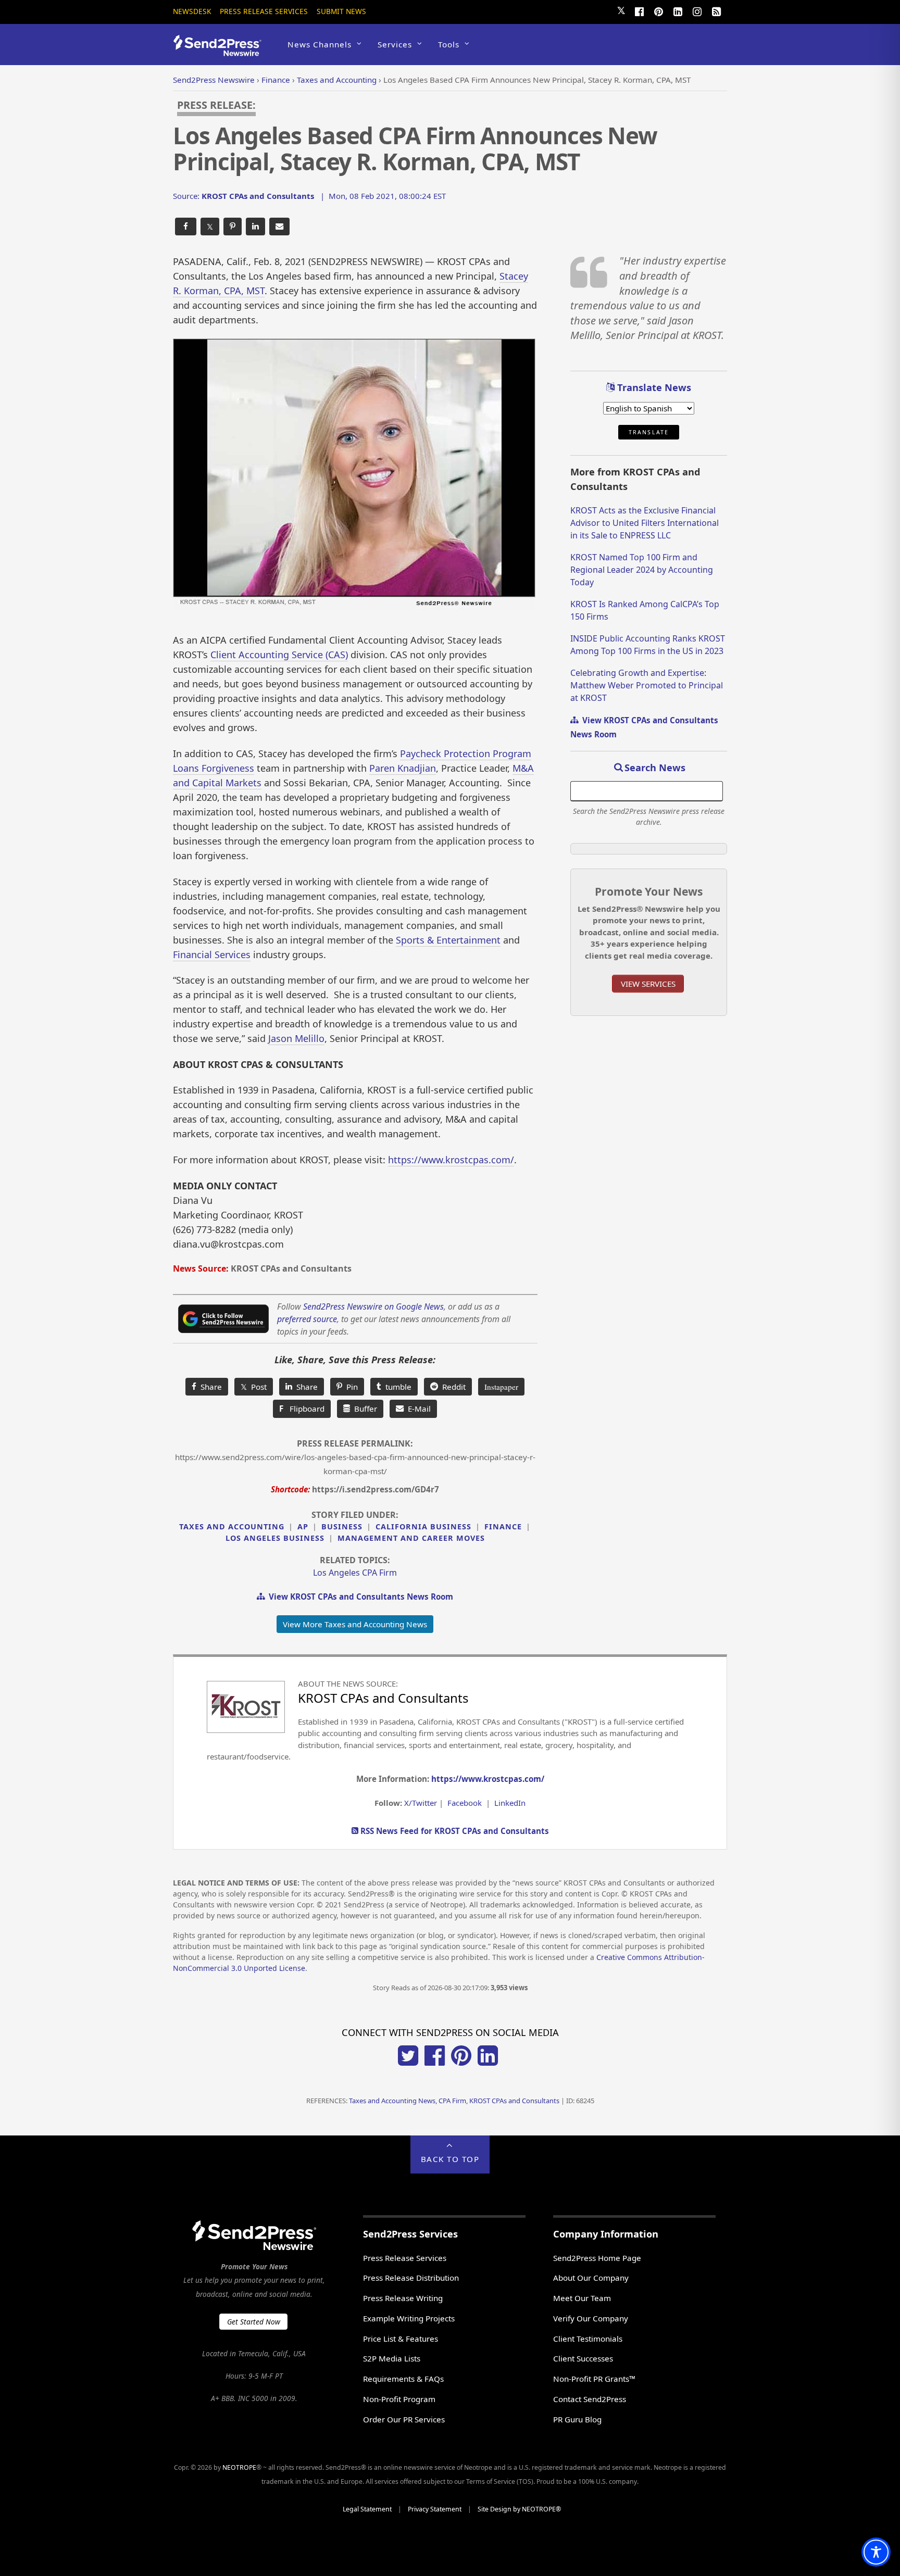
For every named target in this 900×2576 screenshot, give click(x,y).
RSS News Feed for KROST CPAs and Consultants (453, 1831)
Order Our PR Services (404, 2419)
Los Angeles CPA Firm (355, 1572)
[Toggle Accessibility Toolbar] (876, 2552)
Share (209, 1386)
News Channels (320, 44)
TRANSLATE (649, 432)
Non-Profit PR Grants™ (594, 2378)
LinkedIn (510, 1803)
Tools (448, 44)
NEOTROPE (239, 2467)
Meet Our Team (582, 2298)
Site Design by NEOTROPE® (519, 2509)
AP (302, 1526)
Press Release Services (264, 11)
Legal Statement (367, 2509)
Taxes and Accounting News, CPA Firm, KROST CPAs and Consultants (454, 2100)
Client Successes (583, 2358)
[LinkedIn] (677, 10)
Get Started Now (253, 2322)
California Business (423, 1526)
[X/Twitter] (408, 2062)
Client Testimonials (587, 2338)
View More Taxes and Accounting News (355, 1624)
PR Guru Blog (577, 2419)
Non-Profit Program (399, 2399)
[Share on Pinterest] (232, 227)
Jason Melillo (296, 1038)
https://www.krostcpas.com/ (451, 1159)
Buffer (363, 1408)
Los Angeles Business (275, 1538)
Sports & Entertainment (448, 940)
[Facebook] (639, 10)
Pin (350, 1386)
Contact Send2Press (589, 2399)
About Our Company (591, 2277)
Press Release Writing (403, 2298)
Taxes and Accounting (231, 1526)
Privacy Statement (434, 2509)
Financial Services (212, 954)
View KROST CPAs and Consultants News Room (359, 1596)
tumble (396, 1386)
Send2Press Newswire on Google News (373, 1306)
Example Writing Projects (409, 2318)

******************************

:: TASK BRIEF ::
All lines from the one containing "View More Taxes" through the last line of the data must be set down exactly. No other lines belong in the answer.

:: COMPLETED EXERCISE ::
View More Taxes and Accounting News (355, 1624)
PR Guru Blog (577, 2419)
Non-Profit Program (399, 2399)
[Share on Pinterest] (232, 227)
Jason Melillo (296, 1038)
https://www.krostcpas.com/ (451, 1159)
Buffer (363, 1408)
Los Angeles Business (275, 1538)
Sports & Entertainment (448, 940)
[Facebook] (639, 10)
Pin (350, 1386)
Contact Send2Press (589, 2399)
About Our Company (591, 2277)
Press Release Writing (403, 2298)
Taxes and Accounting (231, 1526)
Privacy Statement (434, 2509)
Financial Services (212, 954)
View KROST CPAs and Consultants News Room (359, 1596)
tumble (396, 1386)
Send2Press Newswire on Google News (373, 1306)
Example Writing Projects (409, 2318)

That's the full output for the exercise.